Domains 5 & 7: Performance Optimization & Trustworthy AI
This final page combines two domains: Domain 5 (Performance Optimization, 10%) and Domain 7 (Trustworthy AI, 5%). Together they make up 15% of the exam — covering how to make models faster, cheaper, and ethically responsible.
Domain 5: Performance Optimization (10%)
- Quantization: reduce numerical precision (FP32→FP16→INT8) for smaller, faster models
- Pruning: remove redundant weights to reduce model size and FLOPS
- Mixed precision training: FP16 for speed, FP32 for stability
- Hyperparameter tuning: learning rate, batch size, optimizer, schedule
- Inference optimization: TensorRT, batching, model distillation
Domain 7: Trustworthy AI (5%)
- AI ethics principles: fairness, accountability, transparency, safety
- Data privacy: informed consent, differential privacy, federated learning
- Bias types and mitigation strategies
- NVIDIA tools: NeMo Guardrails for LLM safety
- Model cards and responsible AI documentation
Combined Domain Subtopics
| Domain | Subtopic | Key Concepts | Weight |
|---|---|---|---|
| 5 | 5.1 — Quantization | FP32→FP16→INT8, PTQ vs QAT, TensorRT | ⭐⭐⭐ |
| 5 | 5.2 — Pruning | Structured vs unstructured, magnitude pruning | ⭐⭐⭐ |
| 5 | 5.3 — Mixed Precision | FP16 forward/backward, FP32 updates, loss scaling | ⭐⭐⭐ |
| 5 | 5.4 — Hyperparameter Tuning | Learning rate schedule, grid/random/Bayesian search | ⭐⭐ |
| 7 | 7.1 — Ethical Principles | Fairness, accountability, transparency, safety | ⭐⭐⭐ |
| 7 | 7.2 — Data Privacy | Differential privacy, federated learning, consent | ⭐⭐⭐ |
| 7 | 7.3 — NVIDIA Tools | NeMo Guardrails, model cards | ⭐⭐ |
| 7 | 7.4 — Bias Mitigation | Bias types, resampling, fairness constraints | ⭐⭐ |
Model Optimization Techniques
Performance optimization reduces model size, memory, and latency without unacceptably degrading accuracy. These techniques are essential for deploying AI at scale on NVIDIA hardware.

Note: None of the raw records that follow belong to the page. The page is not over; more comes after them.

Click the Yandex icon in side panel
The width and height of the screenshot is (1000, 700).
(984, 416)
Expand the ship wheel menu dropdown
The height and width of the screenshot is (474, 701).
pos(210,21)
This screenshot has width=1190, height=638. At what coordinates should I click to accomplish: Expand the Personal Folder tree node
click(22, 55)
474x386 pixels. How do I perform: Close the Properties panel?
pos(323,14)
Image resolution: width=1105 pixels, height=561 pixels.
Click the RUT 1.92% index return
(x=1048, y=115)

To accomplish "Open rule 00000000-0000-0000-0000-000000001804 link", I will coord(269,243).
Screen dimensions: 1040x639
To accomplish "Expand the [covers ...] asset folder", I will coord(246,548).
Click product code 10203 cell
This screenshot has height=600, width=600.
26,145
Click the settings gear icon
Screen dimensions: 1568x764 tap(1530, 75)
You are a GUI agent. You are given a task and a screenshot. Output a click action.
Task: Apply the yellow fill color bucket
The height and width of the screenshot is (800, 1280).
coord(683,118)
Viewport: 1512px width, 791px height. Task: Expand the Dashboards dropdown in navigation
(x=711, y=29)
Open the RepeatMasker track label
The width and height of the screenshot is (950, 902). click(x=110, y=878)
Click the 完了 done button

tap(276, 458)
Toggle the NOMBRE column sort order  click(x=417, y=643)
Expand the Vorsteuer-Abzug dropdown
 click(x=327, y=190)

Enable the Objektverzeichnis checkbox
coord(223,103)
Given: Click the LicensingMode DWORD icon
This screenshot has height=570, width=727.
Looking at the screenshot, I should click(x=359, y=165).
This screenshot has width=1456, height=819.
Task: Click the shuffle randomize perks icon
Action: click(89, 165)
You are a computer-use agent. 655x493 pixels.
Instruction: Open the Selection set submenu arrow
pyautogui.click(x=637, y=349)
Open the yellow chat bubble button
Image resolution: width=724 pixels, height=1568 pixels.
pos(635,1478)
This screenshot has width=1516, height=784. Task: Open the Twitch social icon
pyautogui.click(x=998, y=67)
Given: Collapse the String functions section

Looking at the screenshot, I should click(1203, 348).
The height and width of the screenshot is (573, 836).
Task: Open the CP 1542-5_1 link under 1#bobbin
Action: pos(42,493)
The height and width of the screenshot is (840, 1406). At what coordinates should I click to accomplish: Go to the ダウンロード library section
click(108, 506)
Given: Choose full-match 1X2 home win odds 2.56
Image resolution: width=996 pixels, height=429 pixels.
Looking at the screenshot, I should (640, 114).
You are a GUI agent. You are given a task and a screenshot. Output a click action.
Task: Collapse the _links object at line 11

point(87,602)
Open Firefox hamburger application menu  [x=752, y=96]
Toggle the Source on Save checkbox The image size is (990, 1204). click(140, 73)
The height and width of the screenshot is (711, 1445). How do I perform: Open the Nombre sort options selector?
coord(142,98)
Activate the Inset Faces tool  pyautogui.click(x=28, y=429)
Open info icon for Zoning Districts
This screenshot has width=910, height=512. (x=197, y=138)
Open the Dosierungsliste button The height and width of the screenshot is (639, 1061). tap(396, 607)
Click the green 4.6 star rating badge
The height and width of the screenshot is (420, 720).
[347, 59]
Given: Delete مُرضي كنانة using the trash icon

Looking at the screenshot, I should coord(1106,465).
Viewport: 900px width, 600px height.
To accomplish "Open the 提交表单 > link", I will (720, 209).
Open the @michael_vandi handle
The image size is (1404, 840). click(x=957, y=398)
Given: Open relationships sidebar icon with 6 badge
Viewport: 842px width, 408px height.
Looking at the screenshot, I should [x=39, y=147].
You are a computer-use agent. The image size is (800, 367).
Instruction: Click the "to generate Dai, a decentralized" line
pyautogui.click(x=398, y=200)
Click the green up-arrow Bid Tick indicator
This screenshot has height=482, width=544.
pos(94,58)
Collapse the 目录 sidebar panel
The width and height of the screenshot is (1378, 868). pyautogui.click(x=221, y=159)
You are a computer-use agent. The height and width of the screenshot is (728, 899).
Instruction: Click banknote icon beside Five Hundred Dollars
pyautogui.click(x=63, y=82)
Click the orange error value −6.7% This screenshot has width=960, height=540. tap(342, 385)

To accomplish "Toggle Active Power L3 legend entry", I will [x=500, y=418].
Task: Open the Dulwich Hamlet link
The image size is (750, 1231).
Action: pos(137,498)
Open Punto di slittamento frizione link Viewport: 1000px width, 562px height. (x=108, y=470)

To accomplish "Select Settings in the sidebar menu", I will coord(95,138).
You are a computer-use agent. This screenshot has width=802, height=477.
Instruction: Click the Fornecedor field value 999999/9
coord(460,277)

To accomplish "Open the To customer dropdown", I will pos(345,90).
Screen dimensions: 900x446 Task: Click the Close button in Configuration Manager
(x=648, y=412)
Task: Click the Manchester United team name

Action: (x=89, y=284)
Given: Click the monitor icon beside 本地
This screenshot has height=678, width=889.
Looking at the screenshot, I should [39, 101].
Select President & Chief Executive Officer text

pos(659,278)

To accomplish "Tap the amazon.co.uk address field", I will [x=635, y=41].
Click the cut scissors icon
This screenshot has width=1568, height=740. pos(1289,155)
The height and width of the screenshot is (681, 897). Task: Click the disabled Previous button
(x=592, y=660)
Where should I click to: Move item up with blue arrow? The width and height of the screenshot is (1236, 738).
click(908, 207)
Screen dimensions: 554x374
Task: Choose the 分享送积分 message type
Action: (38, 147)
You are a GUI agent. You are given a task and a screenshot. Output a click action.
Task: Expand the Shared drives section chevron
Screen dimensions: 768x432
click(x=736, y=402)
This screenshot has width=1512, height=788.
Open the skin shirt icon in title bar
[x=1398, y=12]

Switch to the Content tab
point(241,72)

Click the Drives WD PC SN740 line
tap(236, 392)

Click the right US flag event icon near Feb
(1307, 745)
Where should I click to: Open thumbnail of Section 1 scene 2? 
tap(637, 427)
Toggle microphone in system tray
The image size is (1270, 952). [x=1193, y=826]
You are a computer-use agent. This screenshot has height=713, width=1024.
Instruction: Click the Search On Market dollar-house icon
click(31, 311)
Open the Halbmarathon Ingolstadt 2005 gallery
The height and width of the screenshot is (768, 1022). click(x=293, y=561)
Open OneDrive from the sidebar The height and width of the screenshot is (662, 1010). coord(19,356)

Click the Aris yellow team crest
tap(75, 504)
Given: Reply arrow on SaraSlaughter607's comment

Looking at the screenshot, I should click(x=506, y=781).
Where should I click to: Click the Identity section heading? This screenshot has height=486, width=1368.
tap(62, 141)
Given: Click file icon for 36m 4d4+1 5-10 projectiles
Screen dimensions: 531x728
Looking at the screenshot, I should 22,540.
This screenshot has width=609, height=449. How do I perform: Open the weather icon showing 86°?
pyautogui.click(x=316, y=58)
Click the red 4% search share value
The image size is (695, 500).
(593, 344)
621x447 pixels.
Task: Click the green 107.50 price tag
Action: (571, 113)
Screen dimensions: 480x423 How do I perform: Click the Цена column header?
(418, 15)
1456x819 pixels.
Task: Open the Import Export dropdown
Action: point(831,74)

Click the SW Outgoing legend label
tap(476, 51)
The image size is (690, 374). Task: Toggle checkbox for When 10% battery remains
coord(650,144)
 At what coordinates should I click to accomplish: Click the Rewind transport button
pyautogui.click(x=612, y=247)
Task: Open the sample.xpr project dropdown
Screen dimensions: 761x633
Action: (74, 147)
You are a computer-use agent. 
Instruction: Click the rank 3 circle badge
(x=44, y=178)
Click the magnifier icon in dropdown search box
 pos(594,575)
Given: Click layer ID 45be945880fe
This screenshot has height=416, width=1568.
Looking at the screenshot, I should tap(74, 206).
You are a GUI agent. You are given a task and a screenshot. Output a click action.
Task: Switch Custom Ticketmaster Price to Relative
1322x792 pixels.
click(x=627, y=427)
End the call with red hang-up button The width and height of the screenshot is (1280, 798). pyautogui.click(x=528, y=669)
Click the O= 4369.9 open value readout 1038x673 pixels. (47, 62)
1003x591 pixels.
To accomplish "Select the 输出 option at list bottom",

Quantization: Reducing Numerical Precision
- FP32 (32-bit float): standard training precision; 4 bytes per value; high accuracy baseline
- FP16 (16-bit float): 2 bytes per value; 2× memory savings; slight accuracy trade-off; Tensor Core accelerated
- INT8 (8-bit integer): 1 byte per value; 4× memory savings vs FP32; fastest inference; requires calibration to minimize accuracy loss
- BF16 (Brain Float 16): same exponent range as FP32 but fewer mantissa bits; better training stability than FP16; preferred for LLMs
PTQ vs QAT
- Post-Training Quantization (PTQ): quantize a fully trained FP32 model; fast, no retraining; uses calibration dataset to determine optimal quantization ranges; slight accuracy drop
- Quantization-Aware Training (QAT): simulate quantization noise during training itself; model learns to be robust to precision reduction; better accuracy but requires retraining
- TensorRT: automates INT8/FP16 quantization and calibration for NVIDIA GPUs; produces optimized engine file
- Key benefit: INT8 inference can be 4× faster than FP32 with minimal accuracy loss after calibration
Unstructured Pruning
- Remove individual weight values (set to zero) anywhere in the network
- Creates a sparse weight matrix — most values are zero
- High compression ratios possible (80–90% sparsity)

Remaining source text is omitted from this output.